An Introduction to pySpark and TigerGraph
Interacting with TigerGraph’s AMLSim Fraud Detection Graph with pySpark
Introduction
Preface
Note: You can find a similar blog post on integrating Spark and TigerGraph here. This blog will walk through similar content but will use pySpark instead of Spark. The set up—most of Part I and all of Part II—will be the same, so you can either skip or breifly skim over those sections if you read the other blog.
Opening
Apache Spark is a data processing software known for its ability to process large datasets and distribute data processing tasks among multiple computers. PySpark is the Python API for Spark and allows Python users to manipulate the data using Spark all in Python. TigerGraph is an enterprise-scale graph database. Together, Spark and PySpark’s abilities with TigerGraph’s graph database can be used to manipulate and analyse big data to make big discoveries.

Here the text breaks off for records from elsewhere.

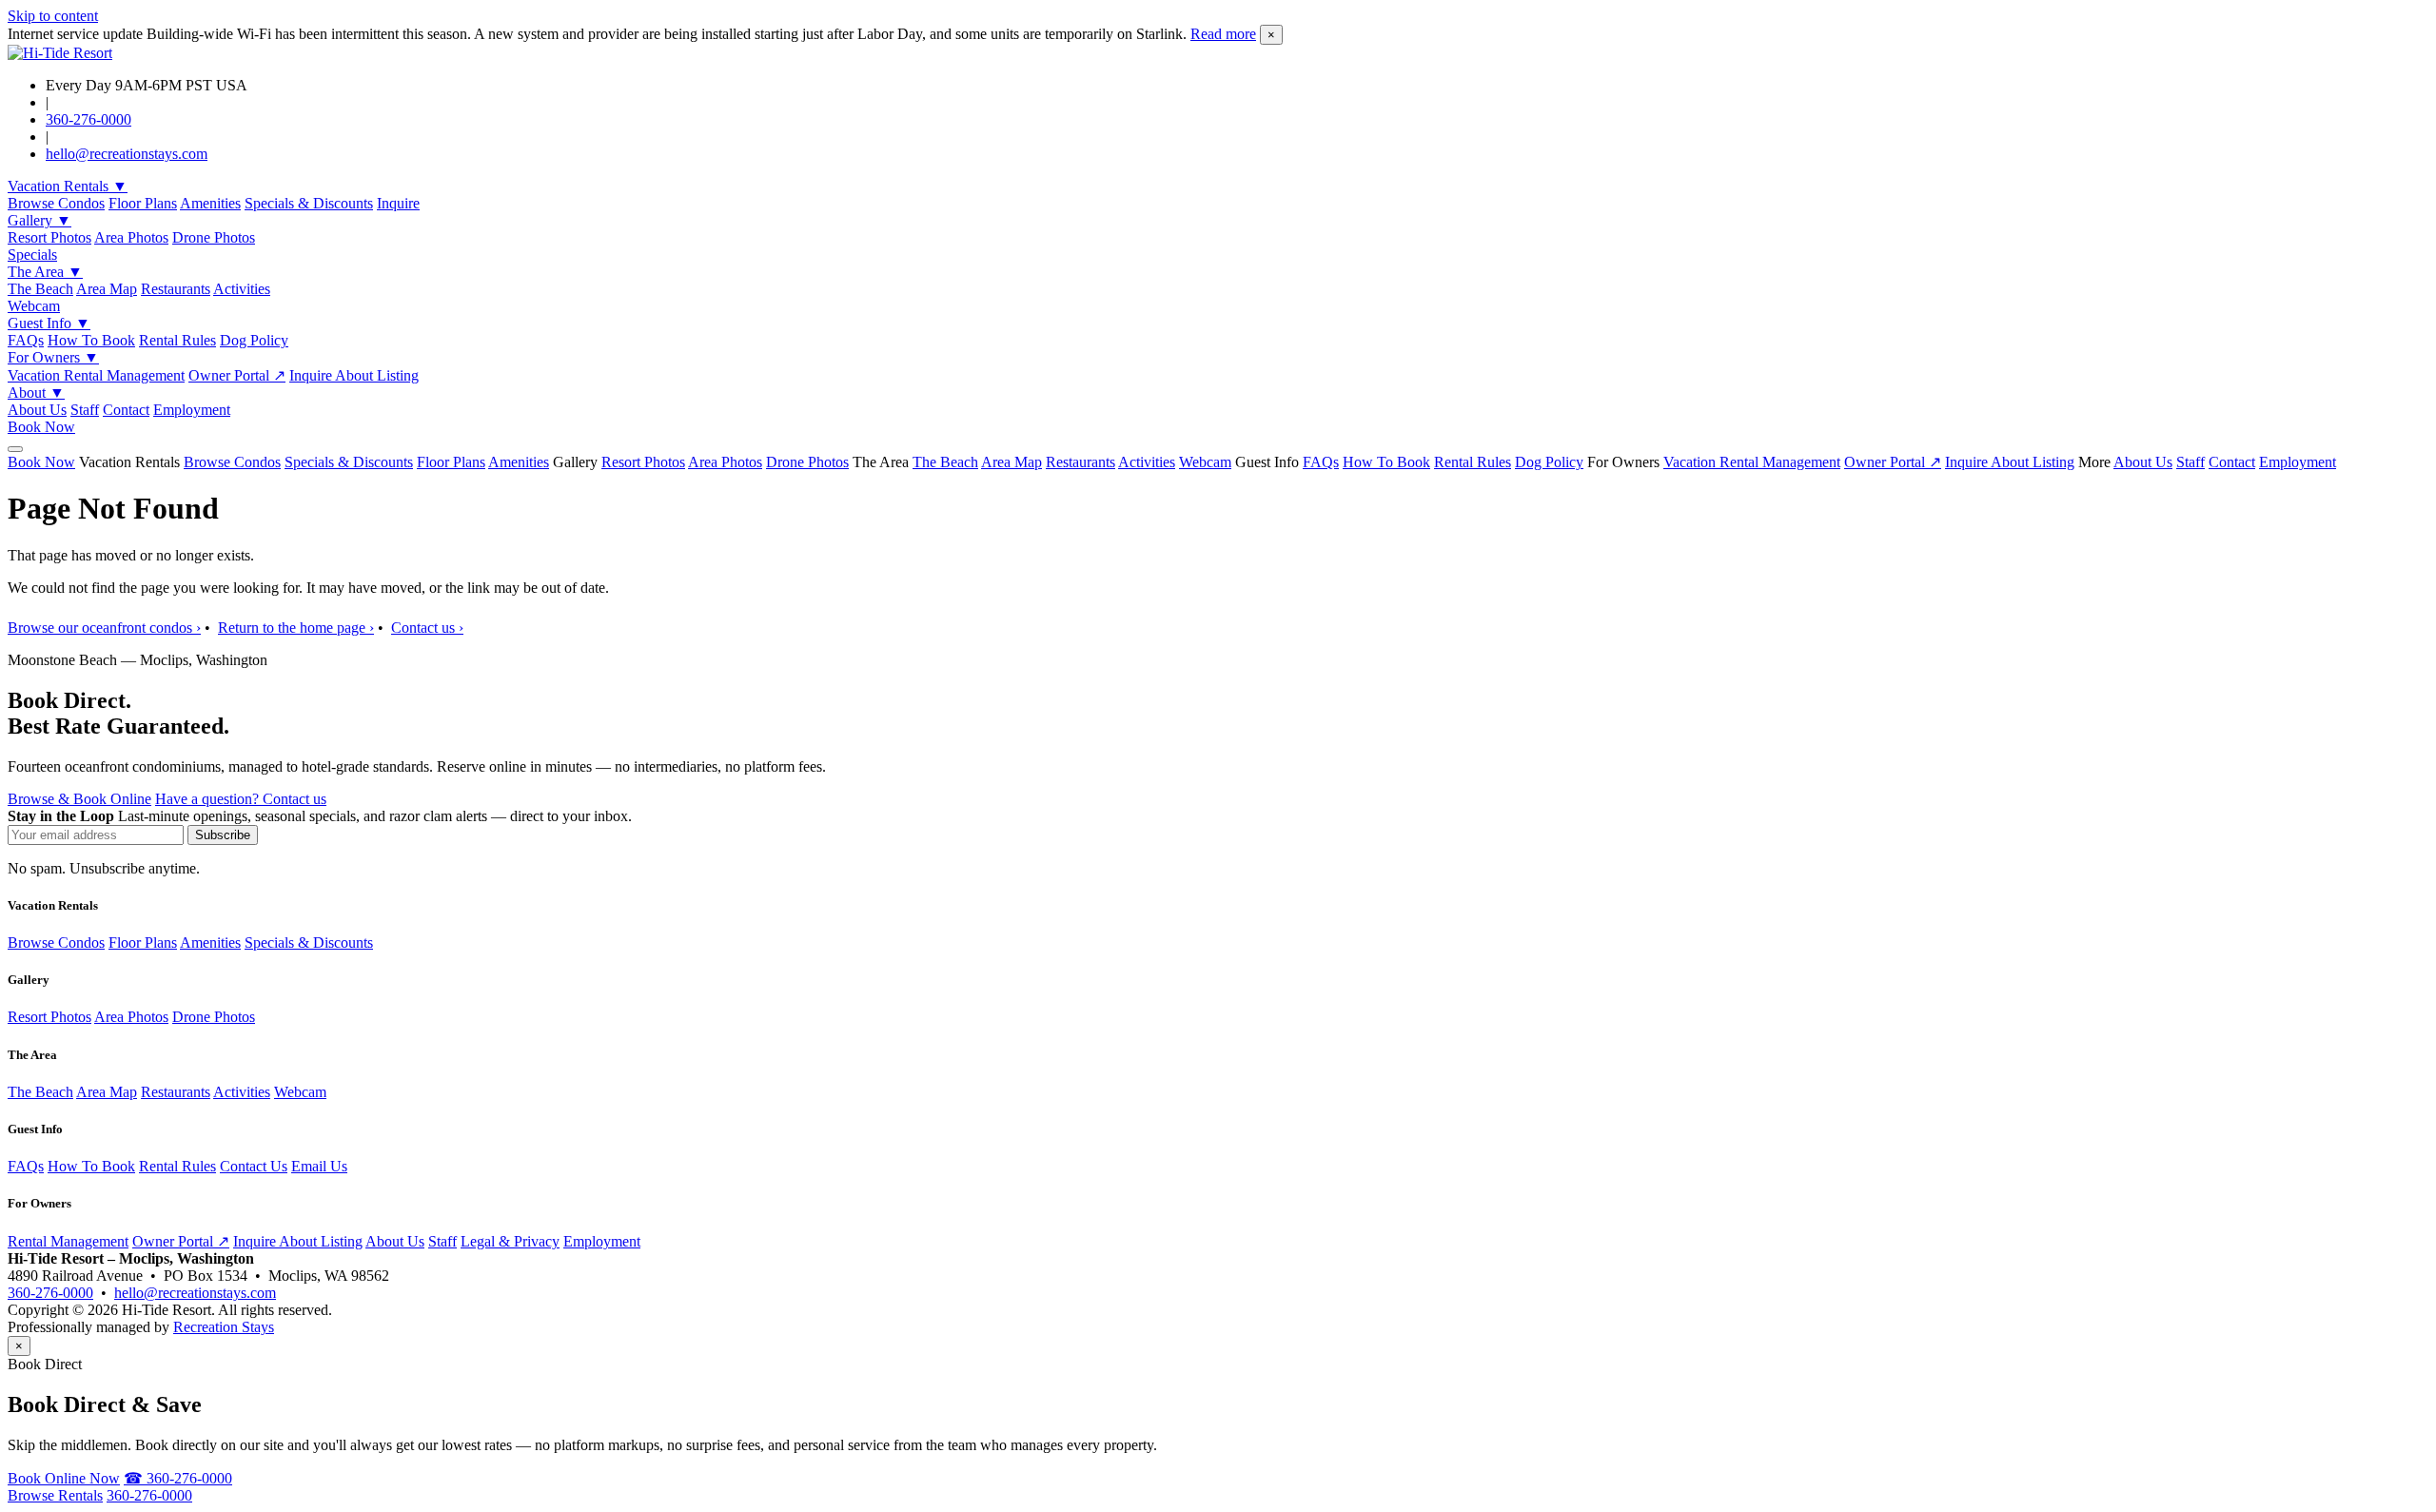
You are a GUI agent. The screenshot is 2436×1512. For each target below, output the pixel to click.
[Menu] (15, 449)
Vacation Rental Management (96, 375)
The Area (45, 272)
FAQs (26, 340)
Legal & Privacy (510, 1241)
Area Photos (131, 237)
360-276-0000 (88, 119)
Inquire (398, 203)
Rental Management (68, 1241)
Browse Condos (56, 203)
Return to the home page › (296, 627)
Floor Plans (142, 203)
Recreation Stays (223, 1327)
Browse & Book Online (79, 799)
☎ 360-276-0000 (178, 1478)
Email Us (319, 1166)
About (36, 392)
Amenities (210, 203)
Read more (1223, 34)
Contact (126, 410)
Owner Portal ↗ (236, 375)
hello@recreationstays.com (126, 154)
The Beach (40, 289)
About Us (37, 410)
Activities (241, 289)
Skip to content (53, 16)
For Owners (53, 357)
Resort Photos (49, 237)
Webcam (34, 306)
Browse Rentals (55, 1495)
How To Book (91, 340)
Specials (32, 254)
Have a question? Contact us (240, 799)
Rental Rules (177, 340)
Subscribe (222, 835)
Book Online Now (64, 1478)
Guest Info (49, 323)
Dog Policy (254, 340)
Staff (84, 410)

This tutorial will walk through the basics of getting started with both pySpark and TigerGraph and using TigerGraph’s JDBC driver to connect the two.
Tools
- Scala (v2.12.15) → Spark is written in Scala, so Scala will need to be downloaded.
- Java (v16.0.1) → This should already be installed on the computer. Java will be used to process the driver.
- TigerGraph On-Premise (v3.6.0) → TigerGraph on-premise will be used to run and host the database.
- TigerGraph JDBC Driver (v1.3.0) → This will connect Spark with TigerGraph.
- Apache Spark (v3.2.1) → The primary data processing software used.
- Python3 (v3.8.9) → The primary language used for this project is Python.
- Pip (v22.1.2) → Pip is a Python package installer and an alternate method to install pySpark.
- pySpark (v3.2.1) → This is the Python API for Spark that will be used to interact with TigerGraph.
- Docker Desktop (v4.2.0.5815) → Docker will be used to run TigerGraph on-premise.
Code
The full code for this project can be found here.
Outline
- Installation
- Create the AML Sim Graph
- Create the Project
- Read TigerGraph Data with PySpark
- Resources and Next Steps
Part I: Installation
Spark
To start off, we will download Spark and Scala using brew, a software that can be used on Linux and Mac OS. Spark is the data manipulation software we will use, and Spark itself is built on Scala.
brew install scala && brew install apache-spark
To verify Spark and Scala were downloaded properly, open the Spark shell with:
spark-shell
If the shell runs without any errors, Spark is successfully downloaded!
PySpark
PySpark should get automatically downloaded when installing Spark. To verify it is installed, run pyspark
to open the Python Spark shell.
pyspark
Note: Notice that, unlike the previous shell, this Python shell is preceded with
>>>
instead ofscala>
.
If it is not downloaded, pySpark can also be downloaded via pip. To do so, create a virtual environment and pip install pySpark.
python3 -m venv venvsource venv/bin/activatepip install pyspark
JDBC Driver
Download the latest JDBC driver from Maven.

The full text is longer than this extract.